The Limestone Coast regions (Coonawarra, Padthaway and Wrattonbully) produced much larger crops than the low-yielding 2018 vintage, while the warm inland regions (Riverland, Riverina and Murray Darling–Swan Hill) had very similar crops to last year.
Overall red varietal crush was up by 16,224 tonnes (two per cent) compared with 2018, which whites were down 66.949 tonnes (eight per cent). Chardonnay was hard hit, dropping by 47,975 tonnes (12 per cent) to 356,250 tonnes, which is the grape’s lowest crush in the past five years.

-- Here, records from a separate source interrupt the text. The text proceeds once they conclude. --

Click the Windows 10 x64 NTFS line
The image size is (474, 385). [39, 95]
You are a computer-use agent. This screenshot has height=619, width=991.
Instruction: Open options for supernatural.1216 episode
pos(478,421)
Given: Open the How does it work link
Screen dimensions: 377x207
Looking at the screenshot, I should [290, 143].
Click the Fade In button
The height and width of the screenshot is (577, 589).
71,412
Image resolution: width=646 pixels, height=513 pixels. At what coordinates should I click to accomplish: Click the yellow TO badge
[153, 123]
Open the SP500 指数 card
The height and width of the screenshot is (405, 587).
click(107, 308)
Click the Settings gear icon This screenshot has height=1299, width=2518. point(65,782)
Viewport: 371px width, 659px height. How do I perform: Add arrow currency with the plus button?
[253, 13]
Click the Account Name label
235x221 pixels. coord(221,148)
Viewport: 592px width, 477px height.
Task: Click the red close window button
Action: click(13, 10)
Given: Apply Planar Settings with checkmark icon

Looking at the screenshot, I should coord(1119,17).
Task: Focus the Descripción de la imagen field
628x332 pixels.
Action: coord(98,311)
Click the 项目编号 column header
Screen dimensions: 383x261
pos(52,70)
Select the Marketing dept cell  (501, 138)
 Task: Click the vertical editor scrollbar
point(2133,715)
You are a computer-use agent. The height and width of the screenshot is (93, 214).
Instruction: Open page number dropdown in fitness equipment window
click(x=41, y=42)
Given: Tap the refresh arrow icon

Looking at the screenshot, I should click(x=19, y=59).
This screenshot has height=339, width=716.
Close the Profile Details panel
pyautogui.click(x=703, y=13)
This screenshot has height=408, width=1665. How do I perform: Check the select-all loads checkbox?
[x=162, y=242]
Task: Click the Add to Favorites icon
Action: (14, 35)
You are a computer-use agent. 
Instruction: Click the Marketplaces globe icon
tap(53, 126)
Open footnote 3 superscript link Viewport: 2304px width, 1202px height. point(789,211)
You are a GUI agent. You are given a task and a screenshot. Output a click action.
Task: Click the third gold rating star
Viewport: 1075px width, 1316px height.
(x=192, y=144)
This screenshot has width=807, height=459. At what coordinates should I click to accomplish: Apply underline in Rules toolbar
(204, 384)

The Prosecco crush was up 42 per cent to 9936 tonnes. It has increased its crush volume by an average of nearly 50 per cent each year since 2015, mirroring similar sales growth in the domestic wine market, and it is now the tenth largest white variety by production volume.
Shiraz remained the dominant variety with 418,364 tonnes – accounting for 44 per cent of the red crush and 24 per cent of the total crush – despite its crush being down by two per cent compared with last year.
Wine Australia said its National Vintage Report is based on a survey of winemakers conducted in May–June 2019. Responses were received from over 570 businesses, estimated to account for 88 per cent of all winegrapes crushed in 2019.